Pour la frange des jeunes, qui intéresse les acteurs, plus particulièrement au sein de l'UNFPA, « les données, là aussi, ne mentent pas: plus de 19.6% de ceux entre 20 à 24 ans sont au chômage », se désole-t-il.

Devant cet état de fait, M. Ngom plaide pour une lecture et une compréhension commune des défis à relever, mais surtout la définition d’une réponse collective et solidaire pour la stabilité de la région du Sahel.

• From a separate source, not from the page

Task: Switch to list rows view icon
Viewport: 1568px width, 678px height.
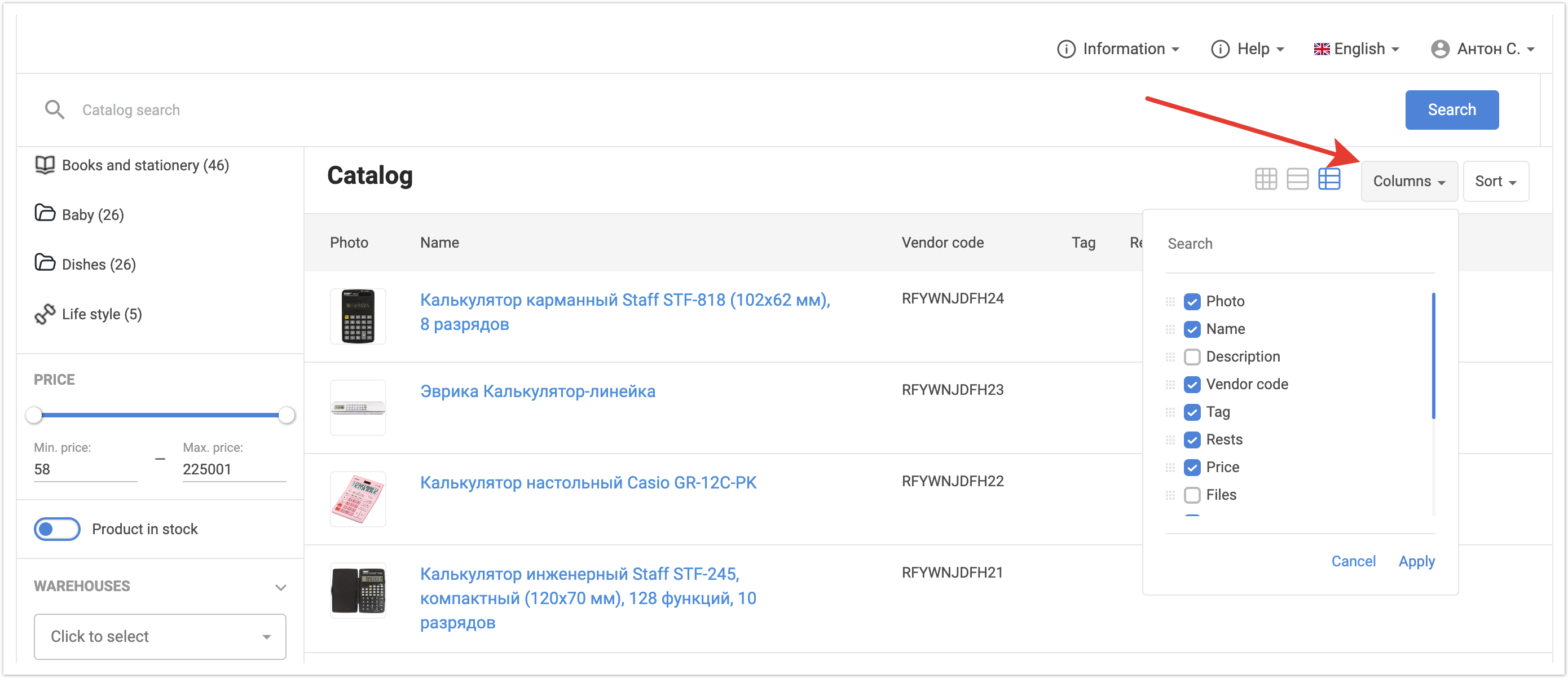Action: click(1297, 179)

Cette rencontre qui est la deuxième que l’UNFPA convoque dans la capitale malienne se tient dans un contexte de la zone du Sahel en général qui est marqué par d’importants défis sécuritaires, socioéconomiques qui interpellent sur la nécessité d’une réflexion profonde sur les liens entre la démographie, la paix et la sécurité.

Ceci, au moment où la communauté internationale est plus tournée vers pandémie à covid 19.

Les attaques terroristes répétées dans le Sahel entrainent de nombreuses pertes en vie humaine, des déplacements massifs de population et des conflits communautaires.

Ce qui oblige les populations à quitter leur milieu de vie vers des horizons incertains, abandonnant leurs maigres ressources, traumatisées par les exactions et freinant ainsi les efforts consentis par les États et gouvernements pour la réalisation de nobles engagements pris en faveur du développement durable.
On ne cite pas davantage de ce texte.